Exercise prompt:
Restate the data that follows exactly as it stands, beginning with the first line and ending with the line that contains "Public Reports (375, 2436)".

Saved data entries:
+++
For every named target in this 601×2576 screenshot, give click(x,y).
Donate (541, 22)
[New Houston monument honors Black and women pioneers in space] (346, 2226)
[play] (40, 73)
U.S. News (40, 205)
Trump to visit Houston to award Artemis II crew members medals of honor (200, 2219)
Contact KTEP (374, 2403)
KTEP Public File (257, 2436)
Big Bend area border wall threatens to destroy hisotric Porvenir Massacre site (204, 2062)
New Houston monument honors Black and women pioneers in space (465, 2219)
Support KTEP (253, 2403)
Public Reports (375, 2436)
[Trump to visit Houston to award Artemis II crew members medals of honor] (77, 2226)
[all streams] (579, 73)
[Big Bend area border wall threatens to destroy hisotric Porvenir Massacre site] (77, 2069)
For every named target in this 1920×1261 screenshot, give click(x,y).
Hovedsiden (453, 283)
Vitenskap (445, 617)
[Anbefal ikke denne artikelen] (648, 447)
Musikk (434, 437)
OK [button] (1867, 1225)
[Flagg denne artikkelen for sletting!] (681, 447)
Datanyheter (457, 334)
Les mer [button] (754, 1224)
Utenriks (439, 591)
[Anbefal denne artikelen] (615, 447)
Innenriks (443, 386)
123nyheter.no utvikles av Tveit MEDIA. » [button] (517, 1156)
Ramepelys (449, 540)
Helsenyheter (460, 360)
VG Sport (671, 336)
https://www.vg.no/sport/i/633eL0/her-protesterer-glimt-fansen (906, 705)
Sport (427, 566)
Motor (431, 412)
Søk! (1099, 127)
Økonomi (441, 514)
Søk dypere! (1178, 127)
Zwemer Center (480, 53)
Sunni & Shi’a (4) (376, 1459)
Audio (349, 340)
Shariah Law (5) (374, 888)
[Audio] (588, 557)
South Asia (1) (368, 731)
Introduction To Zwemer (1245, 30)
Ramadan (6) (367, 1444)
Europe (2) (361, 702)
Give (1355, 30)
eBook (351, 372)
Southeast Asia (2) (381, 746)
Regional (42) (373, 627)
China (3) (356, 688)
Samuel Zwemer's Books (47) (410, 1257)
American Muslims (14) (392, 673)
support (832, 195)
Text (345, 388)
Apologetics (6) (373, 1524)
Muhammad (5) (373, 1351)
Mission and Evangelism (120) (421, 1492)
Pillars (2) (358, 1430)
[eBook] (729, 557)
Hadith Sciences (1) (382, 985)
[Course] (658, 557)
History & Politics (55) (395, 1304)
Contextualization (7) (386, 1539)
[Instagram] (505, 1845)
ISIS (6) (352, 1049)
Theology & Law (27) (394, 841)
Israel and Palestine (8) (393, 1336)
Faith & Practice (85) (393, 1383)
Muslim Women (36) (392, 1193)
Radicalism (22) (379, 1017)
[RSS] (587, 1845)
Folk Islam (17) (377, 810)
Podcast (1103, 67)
+++
Exercise response:
For every named target in this 601×2576 screenshot, give click(x,y).
Donate (541, 22)
[New Houston monument honors Black and women pioneers in space] (346, 2226)
[play] (40, 73)
U.S. News (40, 205)
Trump to visit Houston to award Artemis II crew members medals of honor (200, 2219)
Contact KTEP (374, 2403)
KTEP Public File (257, 2436)
Big Bend area border wall threatens to destroy hisotric Porvenir Massacre site (204, 2062)
New Houston monument honors Black and women pioneers in space (465, 2219)
Support KTEP (253, 2403)
Public Reports (375, 2436)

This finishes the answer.